Blue Shift received a mixed reaction from critics, holding overall scores of 67.40% and 71/100  on the review aggregator sites GameRankings and Metacritic, respectively. The game has sold around 800,000 copies at retail (this figure does not include later sales on Steam). In a review for IGN, critic Tal Blevins noted that Blue Shift' s gameplay "is pretty much what we've come to expect out of Half-Life" by blending action and puzzle solving, stating that the latter "were all logical and well done, although some of the jumping puzzles were frustrating". Though IGN praised the game for maintaining the "epic" feel of the original, Blevins was critical of the relatively short length of the game.GameSpot reviewer Greg Kasavin agreed with many of IGN's criticisms, stating that "it's not that the game is easy so much that it's extremely short" and that Blue Shift "doesn't amount to much on its own terms". In addition, Kasavin described the graphical enhancements brought about by the High Definition pack as "helpful", but noted that "they still don't make Half-Life look like a new game—nor are many of the changes themselves very noticeable".

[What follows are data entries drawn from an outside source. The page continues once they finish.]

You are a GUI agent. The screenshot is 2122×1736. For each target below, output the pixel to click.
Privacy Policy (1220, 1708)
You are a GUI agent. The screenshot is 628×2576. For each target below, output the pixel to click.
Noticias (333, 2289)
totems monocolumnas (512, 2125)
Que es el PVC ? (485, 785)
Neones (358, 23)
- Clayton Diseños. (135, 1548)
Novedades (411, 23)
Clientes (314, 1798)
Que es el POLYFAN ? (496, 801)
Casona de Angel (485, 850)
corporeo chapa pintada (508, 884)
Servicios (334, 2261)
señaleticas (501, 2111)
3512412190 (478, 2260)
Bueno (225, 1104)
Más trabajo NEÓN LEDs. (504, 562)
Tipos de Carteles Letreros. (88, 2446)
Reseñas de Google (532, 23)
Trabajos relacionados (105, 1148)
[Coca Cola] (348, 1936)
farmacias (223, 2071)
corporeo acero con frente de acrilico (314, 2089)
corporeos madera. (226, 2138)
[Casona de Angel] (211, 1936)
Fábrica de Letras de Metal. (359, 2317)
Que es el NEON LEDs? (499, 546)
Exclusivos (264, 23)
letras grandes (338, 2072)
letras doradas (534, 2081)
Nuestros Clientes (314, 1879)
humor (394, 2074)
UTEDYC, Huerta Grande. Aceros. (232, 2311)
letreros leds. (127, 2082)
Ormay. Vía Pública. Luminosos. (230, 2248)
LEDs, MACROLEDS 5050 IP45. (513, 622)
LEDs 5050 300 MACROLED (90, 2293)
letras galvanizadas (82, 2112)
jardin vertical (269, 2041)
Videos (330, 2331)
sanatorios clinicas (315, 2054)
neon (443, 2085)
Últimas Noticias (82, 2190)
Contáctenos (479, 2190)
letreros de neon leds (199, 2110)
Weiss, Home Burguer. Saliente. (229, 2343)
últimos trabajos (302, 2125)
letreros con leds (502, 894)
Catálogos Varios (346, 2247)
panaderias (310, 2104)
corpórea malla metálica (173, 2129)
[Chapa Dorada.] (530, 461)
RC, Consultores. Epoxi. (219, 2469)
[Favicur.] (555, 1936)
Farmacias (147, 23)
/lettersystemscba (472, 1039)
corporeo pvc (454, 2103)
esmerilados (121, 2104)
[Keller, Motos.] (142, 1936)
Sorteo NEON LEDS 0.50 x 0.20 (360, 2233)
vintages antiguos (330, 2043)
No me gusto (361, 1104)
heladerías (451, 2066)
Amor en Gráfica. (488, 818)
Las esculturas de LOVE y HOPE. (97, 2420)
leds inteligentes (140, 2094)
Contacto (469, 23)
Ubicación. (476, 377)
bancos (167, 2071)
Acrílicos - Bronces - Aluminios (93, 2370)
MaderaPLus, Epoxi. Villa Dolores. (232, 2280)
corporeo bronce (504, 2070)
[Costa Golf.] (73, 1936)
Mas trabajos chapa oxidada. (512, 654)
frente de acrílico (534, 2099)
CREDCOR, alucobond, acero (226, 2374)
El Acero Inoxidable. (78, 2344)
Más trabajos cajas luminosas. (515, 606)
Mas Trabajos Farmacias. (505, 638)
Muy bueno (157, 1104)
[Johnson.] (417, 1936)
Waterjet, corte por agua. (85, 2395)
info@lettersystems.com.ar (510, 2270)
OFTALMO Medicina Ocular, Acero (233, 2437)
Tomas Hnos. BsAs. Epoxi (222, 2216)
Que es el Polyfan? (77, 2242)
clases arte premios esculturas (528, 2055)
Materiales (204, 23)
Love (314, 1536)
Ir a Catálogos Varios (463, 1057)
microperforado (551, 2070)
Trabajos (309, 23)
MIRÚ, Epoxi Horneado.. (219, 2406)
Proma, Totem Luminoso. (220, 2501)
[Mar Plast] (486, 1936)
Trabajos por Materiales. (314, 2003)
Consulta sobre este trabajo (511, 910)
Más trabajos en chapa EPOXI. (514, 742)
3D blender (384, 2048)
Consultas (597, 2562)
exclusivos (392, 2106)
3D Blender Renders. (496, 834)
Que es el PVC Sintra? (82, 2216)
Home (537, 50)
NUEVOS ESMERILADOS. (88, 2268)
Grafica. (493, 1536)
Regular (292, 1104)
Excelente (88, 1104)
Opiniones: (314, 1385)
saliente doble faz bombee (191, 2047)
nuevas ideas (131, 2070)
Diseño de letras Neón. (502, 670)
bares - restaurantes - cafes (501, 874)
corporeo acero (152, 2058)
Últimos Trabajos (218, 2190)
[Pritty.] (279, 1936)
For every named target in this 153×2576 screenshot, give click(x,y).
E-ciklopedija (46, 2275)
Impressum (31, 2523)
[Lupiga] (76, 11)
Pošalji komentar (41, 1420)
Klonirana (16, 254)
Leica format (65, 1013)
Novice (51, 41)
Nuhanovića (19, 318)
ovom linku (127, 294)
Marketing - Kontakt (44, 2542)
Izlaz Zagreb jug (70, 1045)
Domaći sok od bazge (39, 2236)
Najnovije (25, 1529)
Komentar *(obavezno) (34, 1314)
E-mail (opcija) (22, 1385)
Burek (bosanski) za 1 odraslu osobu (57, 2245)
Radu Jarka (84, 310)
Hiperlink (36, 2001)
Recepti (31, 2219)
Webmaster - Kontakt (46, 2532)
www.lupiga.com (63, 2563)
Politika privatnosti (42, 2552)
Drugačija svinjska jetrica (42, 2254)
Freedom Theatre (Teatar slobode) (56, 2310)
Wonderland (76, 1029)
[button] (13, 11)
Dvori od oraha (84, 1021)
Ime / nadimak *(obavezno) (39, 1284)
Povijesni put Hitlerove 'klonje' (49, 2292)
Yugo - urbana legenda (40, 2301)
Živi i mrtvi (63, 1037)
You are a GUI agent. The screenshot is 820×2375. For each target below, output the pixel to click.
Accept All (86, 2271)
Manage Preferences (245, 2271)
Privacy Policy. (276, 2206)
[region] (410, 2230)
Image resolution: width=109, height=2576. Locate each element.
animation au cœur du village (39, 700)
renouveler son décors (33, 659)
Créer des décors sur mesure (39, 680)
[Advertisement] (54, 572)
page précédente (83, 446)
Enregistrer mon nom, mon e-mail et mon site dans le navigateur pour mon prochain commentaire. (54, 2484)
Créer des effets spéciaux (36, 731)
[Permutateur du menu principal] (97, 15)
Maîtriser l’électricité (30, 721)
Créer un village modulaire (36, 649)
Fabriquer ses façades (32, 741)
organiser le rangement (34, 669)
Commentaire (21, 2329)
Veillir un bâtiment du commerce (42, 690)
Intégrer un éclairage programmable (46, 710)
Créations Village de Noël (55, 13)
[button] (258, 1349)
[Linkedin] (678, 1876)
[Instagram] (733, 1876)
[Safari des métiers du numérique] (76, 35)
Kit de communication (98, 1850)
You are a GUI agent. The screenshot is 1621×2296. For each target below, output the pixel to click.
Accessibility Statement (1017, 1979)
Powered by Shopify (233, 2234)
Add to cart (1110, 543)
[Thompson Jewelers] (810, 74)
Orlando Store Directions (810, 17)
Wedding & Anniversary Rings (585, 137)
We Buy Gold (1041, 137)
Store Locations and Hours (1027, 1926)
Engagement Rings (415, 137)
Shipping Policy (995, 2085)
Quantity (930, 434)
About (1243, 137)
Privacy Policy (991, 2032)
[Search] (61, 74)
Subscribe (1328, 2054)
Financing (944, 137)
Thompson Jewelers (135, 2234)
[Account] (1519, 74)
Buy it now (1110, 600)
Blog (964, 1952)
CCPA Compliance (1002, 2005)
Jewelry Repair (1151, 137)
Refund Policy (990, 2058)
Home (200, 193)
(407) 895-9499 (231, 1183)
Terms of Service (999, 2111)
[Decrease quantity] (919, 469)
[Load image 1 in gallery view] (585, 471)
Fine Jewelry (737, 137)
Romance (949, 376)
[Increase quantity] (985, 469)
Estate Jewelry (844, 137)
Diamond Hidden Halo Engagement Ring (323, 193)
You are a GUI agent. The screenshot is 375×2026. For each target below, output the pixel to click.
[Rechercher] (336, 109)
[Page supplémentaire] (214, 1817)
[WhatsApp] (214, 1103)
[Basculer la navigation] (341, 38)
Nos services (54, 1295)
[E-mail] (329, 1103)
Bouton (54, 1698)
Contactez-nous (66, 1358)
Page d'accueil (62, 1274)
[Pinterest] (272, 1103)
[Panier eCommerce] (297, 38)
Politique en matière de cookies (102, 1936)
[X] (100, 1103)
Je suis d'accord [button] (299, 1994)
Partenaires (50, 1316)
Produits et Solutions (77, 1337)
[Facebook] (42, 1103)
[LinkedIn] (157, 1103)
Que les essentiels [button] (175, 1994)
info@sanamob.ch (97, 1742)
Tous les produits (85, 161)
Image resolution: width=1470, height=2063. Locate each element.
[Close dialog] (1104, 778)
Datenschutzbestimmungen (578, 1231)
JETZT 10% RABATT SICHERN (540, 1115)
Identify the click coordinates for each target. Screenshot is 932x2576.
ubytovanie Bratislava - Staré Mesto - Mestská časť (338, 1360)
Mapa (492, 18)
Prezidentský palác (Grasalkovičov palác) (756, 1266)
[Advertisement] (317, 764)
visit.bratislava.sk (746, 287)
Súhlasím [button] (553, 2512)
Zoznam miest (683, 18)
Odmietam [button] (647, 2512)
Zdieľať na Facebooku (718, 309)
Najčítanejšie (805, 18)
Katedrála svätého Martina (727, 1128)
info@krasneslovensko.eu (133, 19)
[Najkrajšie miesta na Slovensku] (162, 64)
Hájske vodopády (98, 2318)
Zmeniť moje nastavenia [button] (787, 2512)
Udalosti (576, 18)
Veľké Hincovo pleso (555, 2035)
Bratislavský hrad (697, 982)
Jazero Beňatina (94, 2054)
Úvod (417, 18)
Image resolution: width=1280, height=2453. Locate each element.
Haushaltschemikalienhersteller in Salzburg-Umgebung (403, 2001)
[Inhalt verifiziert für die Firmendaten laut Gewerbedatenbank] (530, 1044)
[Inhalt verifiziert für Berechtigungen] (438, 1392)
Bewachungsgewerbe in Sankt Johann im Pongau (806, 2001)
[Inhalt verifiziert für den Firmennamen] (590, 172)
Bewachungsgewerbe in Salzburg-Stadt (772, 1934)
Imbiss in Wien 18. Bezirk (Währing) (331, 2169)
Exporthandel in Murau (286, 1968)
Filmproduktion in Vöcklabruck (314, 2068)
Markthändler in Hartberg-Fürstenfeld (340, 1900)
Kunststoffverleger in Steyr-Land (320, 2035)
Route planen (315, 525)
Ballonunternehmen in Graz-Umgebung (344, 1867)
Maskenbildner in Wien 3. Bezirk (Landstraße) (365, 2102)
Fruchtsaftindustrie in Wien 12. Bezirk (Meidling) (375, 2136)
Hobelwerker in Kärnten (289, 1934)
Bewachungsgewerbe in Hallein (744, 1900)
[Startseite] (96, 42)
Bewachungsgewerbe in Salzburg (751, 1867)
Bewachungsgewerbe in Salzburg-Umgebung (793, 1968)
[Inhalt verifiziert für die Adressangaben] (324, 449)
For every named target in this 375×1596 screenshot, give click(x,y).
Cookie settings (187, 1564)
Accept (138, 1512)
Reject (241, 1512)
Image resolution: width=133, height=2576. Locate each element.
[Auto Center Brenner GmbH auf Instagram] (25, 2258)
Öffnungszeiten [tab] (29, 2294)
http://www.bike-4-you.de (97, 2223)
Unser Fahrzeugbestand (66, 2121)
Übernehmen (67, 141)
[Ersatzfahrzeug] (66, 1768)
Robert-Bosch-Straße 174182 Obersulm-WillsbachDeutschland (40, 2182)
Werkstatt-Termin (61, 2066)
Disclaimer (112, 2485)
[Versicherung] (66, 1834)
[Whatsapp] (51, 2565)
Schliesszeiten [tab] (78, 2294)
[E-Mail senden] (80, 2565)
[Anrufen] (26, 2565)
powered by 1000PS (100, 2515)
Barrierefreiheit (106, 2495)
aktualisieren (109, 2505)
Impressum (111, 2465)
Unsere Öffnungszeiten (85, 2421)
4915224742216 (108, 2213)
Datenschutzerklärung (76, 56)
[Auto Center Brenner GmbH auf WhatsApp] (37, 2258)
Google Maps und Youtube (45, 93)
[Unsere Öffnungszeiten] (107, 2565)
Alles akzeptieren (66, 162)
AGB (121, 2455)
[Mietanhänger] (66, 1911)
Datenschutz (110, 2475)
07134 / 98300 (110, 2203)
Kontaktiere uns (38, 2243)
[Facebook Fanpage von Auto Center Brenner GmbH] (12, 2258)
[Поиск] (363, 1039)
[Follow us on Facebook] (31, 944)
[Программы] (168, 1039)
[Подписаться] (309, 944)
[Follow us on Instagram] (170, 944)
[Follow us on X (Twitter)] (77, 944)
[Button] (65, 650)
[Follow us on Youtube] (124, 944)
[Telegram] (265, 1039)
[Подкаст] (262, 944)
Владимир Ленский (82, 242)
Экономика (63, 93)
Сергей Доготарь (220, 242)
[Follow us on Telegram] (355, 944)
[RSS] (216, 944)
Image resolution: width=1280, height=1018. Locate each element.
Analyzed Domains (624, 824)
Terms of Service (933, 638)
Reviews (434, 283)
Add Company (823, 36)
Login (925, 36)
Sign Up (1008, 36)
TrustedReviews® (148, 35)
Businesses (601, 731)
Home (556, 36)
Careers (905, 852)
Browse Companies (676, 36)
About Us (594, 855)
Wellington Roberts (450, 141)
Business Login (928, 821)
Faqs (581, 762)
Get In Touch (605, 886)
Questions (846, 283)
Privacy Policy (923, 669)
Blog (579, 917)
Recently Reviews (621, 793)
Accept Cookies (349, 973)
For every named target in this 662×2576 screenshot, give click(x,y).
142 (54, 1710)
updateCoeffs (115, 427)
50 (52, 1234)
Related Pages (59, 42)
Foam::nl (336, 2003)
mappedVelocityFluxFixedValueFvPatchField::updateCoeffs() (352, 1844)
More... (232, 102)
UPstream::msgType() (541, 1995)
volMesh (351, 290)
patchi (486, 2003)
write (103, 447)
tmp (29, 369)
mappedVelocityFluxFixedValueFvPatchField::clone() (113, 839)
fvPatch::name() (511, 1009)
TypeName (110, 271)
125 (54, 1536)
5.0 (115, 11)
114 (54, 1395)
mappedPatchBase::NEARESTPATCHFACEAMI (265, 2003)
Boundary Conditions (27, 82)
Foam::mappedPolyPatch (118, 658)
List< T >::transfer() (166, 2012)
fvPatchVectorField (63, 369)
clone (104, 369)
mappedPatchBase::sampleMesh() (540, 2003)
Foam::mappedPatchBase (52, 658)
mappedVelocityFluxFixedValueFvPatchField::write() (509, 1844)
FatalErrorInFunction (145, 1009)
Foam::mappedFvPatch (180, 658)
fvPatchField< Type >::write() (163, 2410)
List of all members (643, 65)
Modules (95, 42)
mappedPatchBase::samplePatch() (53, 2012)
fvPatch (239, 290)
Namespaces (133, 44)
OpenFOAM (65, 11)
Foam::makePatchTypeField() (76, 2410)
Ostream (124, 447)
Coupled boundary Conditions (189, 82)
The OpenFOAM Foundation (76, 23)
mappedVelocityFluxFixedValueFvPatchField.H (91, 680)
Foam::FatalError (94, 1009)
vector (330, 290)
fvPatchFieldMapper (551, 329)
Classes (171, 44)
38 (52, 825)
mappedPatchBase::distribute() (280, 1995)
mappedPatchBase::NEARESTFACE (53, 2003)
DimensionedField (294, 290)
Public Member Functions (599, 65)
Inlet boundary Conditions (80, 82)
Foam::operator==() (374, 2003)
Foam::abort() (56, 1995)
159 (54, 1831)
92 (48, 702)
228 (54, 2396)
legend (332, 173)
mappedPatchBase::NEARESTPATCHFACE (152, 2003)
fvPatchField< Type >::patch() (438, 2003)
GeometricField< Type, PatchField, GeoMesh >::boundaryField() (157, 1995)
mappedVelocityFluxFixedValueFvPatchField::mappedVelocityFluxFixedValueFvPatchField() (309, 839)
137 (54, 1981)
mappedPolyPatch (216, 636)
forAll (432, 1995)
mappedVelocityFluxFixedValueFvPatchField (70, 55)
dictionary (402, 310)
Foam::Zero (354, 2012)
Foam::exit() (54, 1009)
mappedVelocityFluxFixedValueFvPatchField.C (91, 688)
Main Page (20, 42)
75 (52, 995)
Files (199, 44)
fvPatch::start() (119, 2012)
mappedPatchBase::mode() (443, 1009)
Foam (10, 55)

Other reviews echoed complaints about the similarity of Blue Shift to previous games. GameSpy's reviewer Jamie Madigan stated that "what really pulls the game down is the 'more of the same' factor". Although writing that the game "feels like just a few more levels for the original game", he noted that this is what Blue Shift was designed to be, given its origins as an add-on for a Dreamcast version of Half-Life. Madigan described the single-player campaign as "decent" and commented that the High Definition pack made the game "worthy of consideration".Eurogamer echoed criticism on the game's length; reviewer Tom Bradwell commented that "although I'm hard pressed to criticize what you get, the complete absence of everything we've learnt from the likes of Counter-Strike and everything since is frankly bizarre". Bradwell did, however, criticize the game's artificial intelligence and the occasional bug that caused a player to get stuck on a wall.PC Zone' s Mark Hill was more lenient in his comments, praising the game's artificial intelligence as "intelligent as you could hope an AI enemy to be". In addition, Hill praised the game for showing more activity in the base, noting that "a whole world goes on around you, with people eating at a cantina and scientists doing their laundry. The complex is more alive than ever before". Hill also praised the focus "on a greater interaction with scientists as proper people rather than the two or three models that were cloned throughout the facility who kept repeating the same phrases", describing this as Blue Shift' s "greatest achievement". PC Zone' s review closed by commenting that "as a Dreamcast extra it works perfectly, but as a standalone PC title there's not nearly enough to it."